For the listing below, report all lines that hold the word "will".
Start of Material shown
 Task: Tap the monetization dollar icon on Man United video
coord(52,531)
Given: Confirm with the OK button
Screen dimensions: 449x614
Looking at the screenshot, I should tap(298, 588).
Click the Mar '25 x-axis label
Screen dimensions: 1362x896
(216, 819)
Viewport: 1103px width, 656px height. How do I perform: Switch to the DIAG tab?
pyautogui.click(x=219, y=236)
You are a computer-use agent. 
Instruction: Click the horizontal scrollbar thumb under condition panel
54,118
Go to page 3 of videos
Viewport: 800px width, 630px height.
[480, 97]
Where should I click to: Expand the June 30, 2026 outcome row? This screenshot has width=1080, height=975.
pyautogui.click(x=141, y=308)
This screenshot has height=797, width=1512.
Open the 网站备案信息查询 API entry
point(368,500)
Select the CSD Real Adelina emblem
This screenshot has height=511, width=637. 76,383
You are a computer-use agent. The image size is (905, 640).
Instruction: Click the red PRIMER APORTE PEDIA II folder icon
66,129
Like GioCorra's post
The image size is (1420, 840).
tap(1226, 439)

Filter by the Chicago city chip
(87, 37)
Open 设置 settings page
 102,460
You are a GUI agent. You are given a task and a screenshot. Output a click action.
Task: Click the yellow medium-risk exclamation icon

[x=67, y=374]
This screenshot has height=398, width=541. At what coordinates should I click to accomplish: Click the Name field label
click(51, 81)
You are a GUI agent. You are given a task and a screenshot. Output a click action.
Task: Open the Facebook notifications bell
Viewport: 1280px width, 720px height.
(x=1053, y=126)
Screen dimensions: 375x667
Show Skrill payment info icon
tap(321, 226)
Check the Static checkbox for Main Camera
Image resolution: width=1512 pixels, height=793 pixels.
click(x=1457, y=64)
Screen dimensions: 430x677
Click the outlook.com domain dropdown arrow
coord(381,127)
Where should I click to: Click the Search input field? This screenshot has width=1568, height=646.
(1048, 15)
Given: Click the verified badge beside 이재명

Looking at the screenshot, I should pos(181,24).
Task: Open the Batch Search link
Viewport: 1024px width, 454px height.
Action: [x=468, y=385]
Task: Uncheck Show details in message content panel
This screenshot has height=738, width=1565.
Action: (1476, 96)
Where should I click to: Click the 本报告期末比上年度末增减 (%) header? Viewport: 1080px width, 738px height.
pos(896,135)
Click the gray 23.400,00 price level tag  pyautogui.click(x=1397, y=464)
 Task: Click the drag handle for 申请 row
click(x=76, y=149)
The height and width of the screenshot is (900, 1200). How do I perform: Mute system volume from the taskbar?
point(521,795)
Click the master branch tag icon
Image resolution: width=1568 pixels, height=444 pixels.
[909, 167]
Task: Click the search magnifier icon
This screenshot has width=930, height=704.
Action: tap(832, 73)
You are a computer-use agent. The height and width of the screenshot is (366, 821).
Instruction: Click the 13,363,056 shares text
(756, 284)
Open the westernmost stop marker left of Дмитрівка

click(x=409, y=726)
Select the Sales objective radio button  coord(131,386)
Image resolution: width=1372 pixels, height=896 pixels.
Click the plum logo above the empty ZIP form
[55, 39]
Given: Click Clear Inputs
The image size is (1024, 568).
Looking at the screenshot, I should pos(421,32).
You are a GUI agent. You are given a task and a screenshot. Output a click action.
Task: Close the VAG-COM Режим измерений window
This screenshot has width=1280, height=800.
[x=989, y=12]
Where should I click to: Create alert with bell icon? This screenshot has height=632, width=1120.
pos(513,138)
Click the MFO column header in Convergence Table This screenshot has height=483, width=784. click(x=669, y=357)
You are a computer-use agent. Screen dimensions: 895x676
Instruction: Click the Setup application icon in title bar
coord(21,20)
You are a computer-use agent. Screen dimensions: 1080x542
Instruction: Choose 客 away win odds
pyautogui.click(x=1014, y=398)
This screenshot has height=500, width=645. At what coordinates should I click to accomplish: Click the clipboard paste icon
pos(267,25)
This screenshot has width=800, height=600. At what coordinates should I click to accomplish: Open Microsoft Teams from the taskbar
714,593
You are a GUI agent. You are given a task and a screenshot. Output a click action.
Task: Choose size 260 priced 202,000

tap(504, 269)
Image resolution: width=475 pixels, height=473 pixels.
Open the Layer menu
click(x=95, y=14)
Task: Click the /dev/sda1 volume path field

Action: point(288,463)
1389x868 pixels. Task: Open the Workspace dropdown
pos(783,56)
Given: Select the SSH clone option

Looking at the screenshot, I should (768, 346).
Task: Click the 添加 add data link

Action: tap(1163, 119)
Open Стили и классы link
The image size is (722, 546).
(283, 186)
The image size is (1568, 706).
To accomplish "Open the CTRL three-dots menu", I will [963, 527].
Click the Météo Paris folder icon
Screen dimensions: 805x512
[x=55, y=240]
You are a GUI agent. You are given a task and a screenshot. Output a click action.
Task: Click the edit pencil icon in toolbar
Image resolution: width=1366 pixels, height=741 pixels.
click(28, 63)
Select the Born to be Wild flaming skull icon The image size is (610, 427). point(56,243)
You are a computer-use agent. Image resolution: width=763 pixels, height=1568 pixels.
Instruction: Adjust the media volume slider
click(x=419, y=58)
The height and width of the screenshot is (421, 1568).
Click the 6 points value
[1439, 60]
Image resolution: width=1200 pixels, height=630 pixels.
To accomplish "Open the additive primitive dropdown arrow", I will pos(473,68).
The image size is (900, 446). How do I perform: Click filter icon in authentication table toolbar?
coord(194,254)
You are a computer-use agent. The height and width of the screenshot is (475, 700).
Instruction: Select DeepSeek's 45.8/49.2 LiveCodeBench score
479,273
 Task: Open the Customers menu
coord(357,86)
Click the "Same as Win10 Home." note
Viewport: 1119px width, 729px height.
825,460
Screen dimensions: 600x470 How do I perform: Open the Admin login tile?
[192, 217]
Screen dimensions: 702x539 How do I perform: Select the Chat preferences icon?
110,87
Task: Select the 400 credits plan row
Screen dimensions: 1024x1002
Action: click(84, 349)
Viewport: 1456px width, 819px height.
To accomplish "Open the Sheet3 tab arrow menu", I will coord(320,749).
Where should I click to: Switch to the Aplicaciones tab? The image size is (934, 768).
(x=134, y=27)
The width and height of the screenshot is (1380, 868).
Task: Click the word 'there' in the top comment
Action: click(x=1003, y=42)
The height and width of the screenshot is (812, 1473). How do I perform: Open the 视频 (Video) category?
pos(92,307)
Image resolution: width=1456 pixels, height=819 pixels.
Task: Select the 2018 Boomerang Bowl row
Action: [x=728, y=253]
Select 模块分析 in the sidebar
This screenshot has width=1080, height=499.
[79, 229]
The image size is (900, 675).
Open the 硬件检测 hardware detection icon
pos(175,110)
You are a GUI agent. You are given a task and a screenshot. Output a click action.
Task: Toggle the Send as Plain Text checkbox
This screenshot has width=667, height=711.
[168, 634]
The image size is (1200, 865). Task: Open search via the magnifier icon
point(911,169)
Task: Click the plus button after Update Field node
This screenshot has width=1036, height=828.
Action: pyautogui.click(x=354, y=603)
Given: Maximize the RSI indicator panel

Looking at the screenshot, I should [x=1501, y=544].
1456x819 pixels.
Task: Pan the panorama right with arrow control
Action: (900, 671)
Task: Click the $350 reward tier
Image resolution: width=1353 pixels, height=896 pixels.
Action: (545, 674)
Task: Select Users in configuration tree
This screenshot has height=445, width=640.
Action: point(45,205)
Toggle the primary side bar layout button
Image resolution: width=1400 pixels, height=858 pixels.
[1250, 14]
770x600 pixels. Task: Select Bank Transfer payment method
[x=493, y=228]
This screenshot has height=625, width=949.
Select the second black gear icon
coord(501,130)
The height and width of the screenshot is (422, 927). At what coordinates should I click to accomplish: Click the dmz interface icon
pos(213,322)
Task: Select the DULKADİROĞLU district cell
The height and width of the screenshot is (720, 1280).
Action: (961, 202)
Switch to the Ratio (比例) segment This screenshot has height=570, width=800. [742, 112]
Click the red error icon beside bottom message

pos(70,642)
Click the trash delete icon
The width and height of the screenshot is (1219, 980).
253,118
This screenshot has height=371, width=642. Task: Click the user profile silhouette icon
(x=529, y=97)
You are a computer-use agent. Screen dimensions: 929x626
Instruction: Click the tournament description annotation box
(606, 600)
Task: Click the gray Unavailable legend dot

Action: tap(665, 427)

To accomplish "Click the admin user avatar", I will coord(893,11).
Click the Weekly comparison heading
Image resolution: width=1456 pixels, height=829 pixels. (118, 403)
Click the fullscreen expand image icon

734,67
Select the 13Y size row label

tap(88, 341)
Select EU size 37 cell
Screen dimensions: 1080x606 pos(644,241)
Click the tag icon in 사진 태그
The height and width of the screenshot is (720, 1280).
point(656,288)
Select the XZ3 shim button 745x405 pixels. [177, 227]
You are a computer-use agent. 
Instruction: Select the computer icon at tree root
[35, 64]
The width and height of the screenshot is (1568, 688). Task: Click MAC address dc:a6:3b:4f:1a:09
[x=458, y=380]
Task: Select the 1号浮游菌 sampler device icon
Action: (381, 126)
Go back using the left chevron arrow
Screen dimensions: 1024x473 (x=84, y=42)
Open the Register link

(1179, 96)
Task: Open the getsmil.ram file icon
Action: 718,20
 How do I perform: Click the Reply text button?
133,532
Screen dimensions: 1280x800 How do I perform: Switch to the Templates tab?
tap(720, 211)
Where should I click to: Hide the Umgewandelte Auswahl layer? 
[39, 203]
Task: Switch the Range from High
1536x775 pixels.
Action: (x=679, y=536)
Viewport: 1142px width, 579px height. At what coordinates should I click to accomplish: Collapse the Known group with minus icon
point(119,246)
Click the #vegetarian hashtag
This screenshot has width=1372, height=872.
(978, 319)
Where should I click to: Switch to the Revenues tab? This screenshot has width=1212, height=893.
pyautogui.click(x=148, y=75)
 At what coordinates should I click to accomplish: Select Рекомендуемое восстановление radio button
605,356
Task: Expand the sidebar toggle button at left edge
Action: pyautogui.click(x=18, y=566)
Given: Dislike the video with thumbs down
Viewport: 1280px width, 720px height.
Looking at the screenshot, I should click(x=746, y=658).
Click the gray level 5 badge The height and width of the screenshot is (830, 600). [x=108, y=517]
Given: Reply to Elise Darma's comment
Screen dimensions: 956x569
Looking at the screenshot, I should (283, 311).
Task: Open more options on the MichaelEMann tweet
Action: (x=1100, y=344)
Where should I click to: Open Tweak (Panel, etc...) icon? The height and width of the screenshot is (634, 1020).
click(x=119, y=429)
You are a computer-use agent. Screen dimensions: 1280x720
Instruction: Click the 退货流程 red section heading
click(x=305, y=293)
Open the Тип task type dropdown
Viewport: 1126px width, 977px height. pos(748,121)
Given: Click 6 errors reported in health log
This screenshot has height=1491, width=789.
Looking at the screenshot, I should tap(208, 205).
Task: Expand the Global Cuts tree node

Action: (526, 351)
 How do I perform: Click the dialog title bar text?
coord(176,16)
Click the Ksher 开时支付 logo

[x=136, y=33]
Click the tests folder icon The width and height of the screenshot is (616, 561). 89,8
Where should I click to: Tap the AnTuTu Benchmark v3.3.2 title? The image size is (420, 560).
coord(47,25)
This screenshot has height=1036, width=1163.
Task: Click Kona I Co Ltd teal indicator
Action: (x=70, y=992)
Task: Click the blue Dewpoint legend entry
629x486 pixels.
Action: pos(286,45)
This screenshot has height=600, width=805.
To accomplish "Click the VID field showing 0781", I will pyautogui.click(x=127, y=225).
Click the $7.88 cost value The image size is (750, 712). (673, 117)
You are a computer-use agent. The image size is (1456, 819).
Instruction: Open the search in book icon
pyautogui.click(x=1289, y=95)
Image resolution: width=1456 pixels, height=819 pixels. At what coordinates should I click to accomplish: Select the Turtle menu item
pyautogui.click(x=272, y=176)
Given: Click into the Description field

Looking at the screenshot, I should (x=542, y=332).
End of Material shown
(Problem solution)
To accomplish "Open the CTRL three-dots menu", I will [963, 527].
To accomplish "Open the additive primitive dropdown arrow", I will pos(473,68).
To accomplish "Open the Sheet3 tab arrow menu", I will coord(320,749).
To accomplish "Click the admin user avatar", I will coord(893,11).
To accomplish "Click the VID field showing 0781", I will pyautogui.click(x=127, y=225).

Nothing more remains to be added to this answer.